DP Notes

The layman's way of analyzing the runtime of a memoized recursive function is :

Work per subproblem * Number of subproblems

Recursive -> This approach is called top-down, as we can call the function with a query value and the calculation starts going from the top (queried value) down to the bottom (base cases of the recursion), and makes shortcuts via memorization on the way.

Iterative -> This approach is called bottom-up, Bottom up is exactly the opposite of top-down, you start at the bottom (base cases of the recursion), and extend it to more and more values.

How to think in iterative DP?

1. Define what dp[i][j] or dp[i] will represent in your problem.

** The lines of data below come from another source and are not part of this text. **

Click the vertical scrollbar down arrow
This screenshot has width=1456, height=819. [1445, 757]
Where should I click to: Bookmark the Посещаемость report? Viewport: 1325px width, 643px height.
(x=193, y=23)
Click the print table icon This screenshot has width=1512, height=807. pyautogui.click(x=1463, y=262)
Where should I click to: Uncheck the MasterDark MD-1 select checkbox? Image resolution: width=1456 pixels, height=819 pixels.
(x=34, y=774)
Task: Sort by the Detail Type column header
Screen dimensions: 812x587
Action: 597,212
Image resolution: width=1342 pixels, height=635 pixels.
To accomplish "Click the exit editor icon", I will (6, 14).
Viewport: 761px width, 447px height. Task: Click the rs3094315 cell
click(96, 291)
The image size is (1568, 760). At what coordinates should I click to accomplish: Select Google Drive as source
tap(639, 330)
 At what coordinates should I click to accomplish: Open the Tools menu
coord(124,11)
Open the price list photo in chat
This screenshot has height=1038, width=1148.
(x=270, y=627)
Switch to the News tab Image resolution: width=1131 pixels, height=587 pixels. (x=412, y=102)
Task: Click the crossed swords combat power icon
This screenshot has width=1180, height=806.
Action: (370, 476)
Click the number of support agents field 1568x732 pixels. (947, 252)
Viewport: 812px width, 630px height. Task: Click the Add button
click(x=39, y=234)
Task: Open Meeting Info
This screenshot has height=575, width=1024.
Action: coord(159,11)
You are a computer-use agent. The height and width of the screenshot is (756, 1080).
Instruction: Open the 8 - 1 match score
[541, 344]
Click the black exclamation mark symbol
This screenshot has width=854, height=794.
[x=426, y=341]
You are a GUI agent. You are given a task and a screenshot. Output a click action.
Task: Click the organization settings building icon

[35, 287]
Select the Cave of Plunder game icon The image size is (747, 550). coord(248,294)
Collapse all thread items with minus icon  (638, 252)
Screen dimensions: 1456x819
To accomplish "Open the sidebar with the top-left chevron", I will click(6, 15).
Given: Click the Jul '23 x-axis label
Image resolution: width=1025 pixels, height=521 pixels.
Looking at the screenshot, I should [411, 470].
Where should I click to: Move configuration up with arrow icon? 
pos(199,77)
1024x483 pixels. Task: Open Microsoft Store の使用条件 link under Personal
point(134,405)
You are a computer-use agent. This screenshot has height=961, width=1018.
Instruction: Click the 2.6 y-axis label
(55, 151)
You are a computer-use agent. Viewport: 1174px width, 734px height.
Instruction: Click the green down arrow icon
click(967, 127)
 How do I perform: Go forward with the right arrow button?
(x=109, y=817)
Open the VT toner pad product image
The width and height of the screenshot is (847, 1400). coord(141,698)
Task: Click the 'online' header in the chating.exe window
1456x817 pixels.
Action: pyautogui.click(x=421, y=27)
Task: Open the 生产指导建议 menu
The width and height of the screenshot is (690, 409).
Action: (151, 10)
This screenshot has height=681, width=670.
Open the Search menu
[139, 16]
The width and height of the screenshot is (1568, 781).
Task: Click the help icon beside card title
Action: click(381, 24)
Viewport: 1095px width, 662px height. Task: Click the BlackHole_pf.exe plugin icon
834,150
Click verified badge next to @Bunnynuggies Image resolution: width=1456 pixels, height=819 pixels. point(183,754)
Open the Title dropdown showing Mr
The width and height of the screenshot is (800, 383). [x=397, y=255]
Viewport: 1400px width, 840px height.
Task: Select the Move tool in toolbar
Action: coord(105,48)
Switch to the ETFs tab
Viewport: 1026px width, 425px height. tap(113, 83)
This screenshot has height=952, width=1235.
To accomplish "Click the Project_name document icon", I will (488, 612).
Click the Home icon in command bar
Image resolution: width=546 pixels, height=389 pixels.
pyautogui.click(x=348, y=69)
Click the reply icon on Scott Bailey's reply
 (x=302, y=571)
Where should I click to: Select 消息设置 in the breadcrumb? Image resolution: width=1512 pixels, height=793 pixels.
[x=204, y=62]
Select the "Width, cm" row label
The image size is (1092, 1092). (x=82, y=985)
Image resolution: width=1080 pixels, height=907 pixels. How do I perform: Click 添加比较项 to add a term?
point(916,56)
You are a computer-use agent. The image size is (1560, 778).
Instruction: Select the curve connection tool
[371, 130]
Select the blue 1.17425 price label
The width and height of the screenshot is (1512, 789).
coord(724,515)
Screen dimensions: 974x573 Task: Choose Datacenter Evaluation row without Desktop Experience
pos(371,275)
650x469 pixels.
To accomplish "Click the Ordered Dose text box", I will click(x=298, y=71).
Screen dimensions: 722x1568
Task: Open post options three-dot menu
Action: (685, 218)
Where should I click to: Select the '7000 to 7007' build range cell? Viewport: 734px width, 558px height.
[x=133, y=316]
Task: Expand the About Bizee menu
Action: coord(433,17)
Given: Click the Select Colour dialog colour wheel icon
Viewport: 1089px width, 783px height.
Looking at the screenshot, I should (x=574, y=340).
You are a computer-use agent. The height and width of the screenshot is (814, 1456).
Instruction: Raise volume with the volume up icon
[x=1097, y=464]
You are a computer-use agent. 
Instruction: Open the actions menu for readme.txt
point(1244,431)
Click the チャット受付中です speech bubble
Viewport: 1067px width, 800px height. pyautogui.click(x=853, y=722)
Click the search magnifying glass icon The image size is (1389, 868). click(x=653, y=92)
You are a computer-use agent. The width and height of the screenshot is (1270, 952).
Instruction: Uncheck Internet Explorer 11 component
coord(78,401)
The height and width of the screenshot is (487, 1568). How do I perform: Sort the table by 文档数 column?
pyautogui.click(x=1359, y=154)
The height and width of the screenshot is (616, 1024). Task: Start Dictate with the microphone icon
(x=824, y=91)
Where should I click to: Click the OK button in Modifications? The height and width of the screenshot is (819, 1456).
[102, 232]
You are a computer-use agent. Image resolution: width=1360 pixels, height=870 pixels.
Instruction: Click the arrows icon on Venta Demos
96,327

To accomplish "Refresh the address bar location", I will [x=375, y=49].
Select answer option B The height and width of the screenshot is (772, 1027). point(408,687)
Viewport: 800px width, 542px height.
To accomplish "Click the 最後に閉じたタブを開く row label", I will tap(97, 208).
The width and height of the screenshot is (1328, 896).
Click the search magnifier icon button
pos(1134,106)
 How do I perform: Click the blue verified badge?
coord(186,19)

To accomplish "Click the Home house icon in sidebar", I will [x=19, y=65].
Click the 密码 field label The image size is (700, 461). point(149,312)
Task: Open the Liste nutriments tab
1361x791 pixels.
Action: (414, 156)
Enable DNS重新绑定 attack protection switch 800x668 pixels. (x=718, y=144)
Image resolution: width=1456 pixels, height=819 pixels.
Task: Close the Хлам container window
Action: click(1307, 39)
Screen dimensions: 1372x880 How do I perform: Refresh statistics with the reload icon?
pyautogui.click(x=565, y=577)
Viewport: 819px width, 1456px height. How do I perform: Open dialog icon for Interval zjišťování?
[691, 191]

2. Initialize the base cases of the dp array.

KnapSack Problem:

dp[i][j] = maximum value that can be obtained with a weight limit of j and first i items.

Base Cases: dp[0][j] where 0<=j<=MaxWeight
So, Maximum value that can be obtained by choosing the item at index 0 and weight can be 0 to maxWeight.

Coin Change Problem:

dp[i][j] = Number of ways to make a sum of j using first i coins.

Base Cases: dp[0][j] where 0<=j<=sum
So, Number of ways to make a sum of j using only index 0 coins.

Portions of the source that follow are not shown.